Filing cabinet. (Image by Monika Robak from Pixabay)

If you’ve finally gotten your taxes filed, you’re probably ready to put it all away and move on. But have you considered which documents you should keep? And for how long?

The IRS can request documents pertaining to previously filed taxes for years after you’ve thrown or tucked them all away.

Recommended Videos

A little preparation can go a long way. Here are some tips for retaining your tax documents and storing them safely.

How long do you really need to store your tax documents?

The IRS website contains a wealth of information on when to retain tax documents and how to safely dispose of them.

In a nutshell, according to the IRS, the length of time you’ll want to hang onto the document depends on the action, expense or event that the document records. In general, that will mean keeping your records that support an item of income, deduction or credit shown on your taxes until the period of limitations for that tax return ends.

The period of limitations is the period of time in which you can amend your tax return to claim a credit or refund, or the IRS can assess additional tax.

If you are still unsure of how long to keep your tax documents, check with your CPA or tax preparer.

If you still have older documents hanging around, now is a good time to get rid of them. Be sure to shred all unneeded tax documents before disposal rather than simply throwing them away.

Check the retention period for your online tax software.
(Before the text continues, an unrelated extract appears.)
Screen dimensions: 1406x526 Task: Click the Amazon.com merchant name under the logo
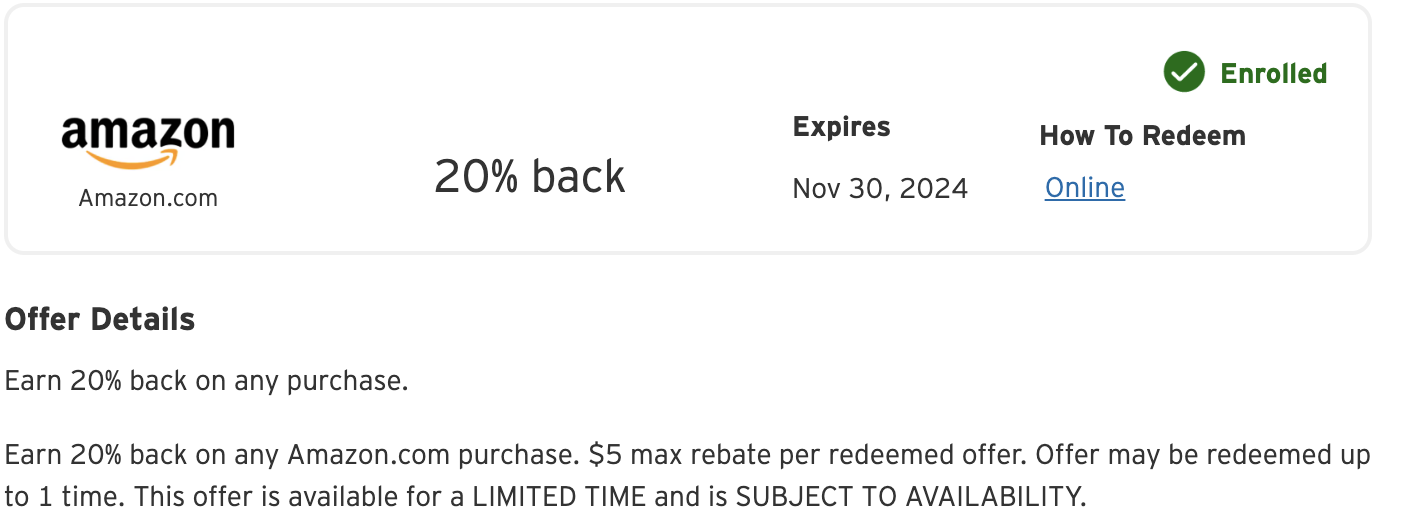pos(148,198)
If you use the same software package to file your taxes year after year, you may not need to do anything else. Policies vary, but most well known tax preparation companies, including both in-person and online providers, keep several years worth of tax returns for their clients.
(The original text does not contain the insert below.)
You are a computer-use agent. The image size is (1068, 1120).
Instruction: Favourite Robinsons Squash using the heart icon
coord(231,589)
If you only need to keep your tax records for three years, you may already be covered. Check with the company you have been using to verify the company’s tax document retention policy.

You may also want to download PDF versions of your previous tax returns to your computer or cloud account just to be on the safe side.
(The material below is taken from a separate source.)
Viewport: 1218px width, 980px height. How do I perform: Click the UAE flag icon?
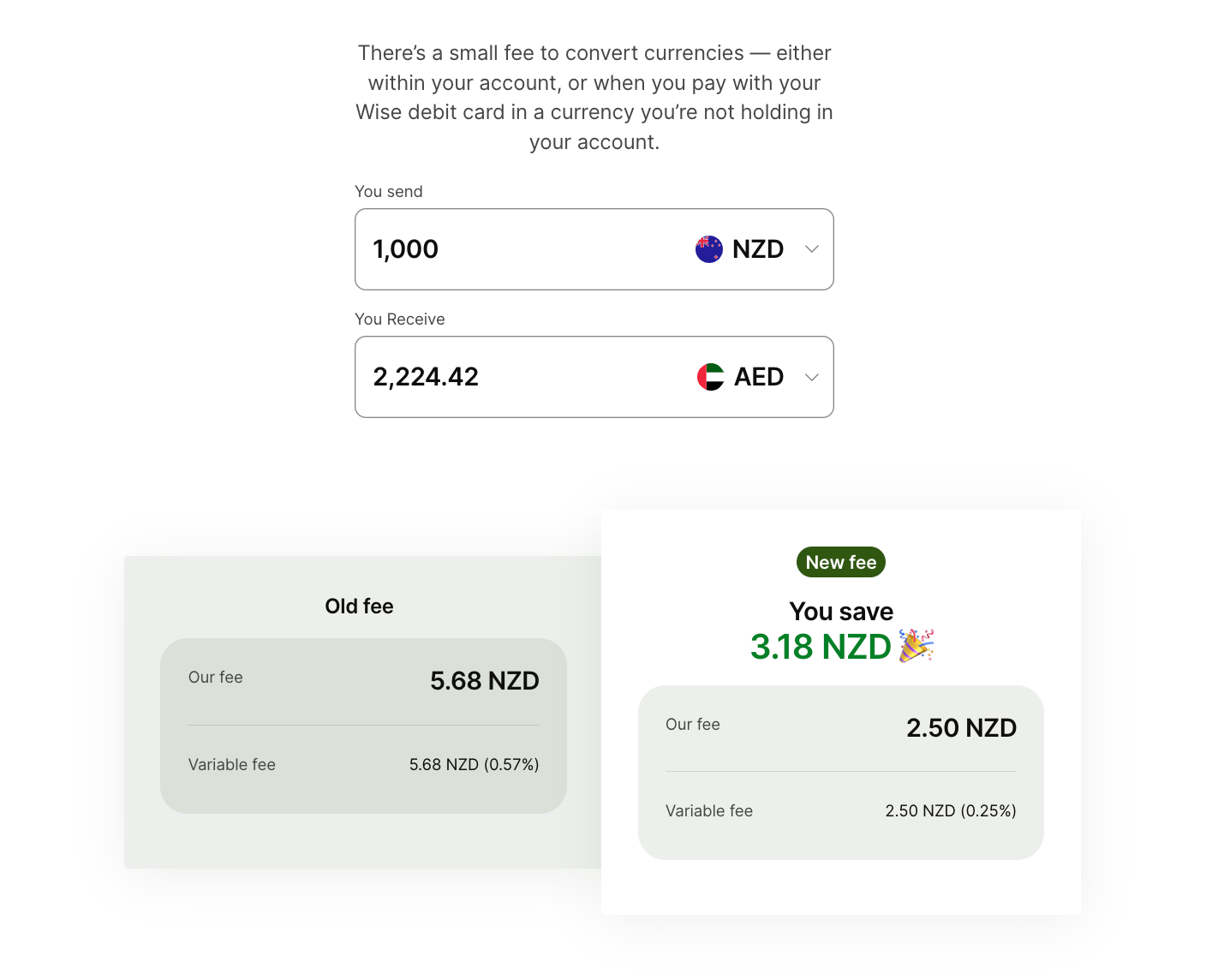[711, 377]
Check to see how long your bank keeps tax documents online.

Even if your tax preparation software provider does not have your back, your banks and brokerage firms might. Financial institutions retain records for a period of time for the convenience of their customers, so ask about their retention policies and how to recover older documents.

As with your past tax returns, it is a good idea to download and save key documents. It is far better to have two copies of a given document than none at all.

Consider secure cloud storage for your tax documents.

Once you find out which tax documents you need to retain and for how long, it is time to think about safe storage.

From 1099 forms to the tax returns themselves, the documents contain sensitive information hackers and identity thieves would love to have, so secure storage is absolutely vital.

If you already have a cloud storage account, placing your tax documents there can be a smart move. Just make sure your account is secured with a strong password and, if possible, with an additional layer of two-factor authentication.

Keep backup documents on paper or secure digital devices.

When it comes to records like your tax returns and supporting documents, it is always smart to have a backup. You never know when a sudden outage will strike your cloud account, or a data glitch will render your bank’s older statements unusable.

Making a physical backup is important, but you need to do it safely. If you plan to store your tax documents locally on your hard drive, use an encrypted folder and a strong password. If you store the documents on a thumb drive or external hard drive, lock those devices down with a solid password, as well.

Finally, it is a good idea to make another set of backup copies -- one of which should be printed out and kept somewhere safe. Placing those old tax documents in a safe deposit box, lock box or home safe will ensure they are available when needed without putting your finances or your identity at risk.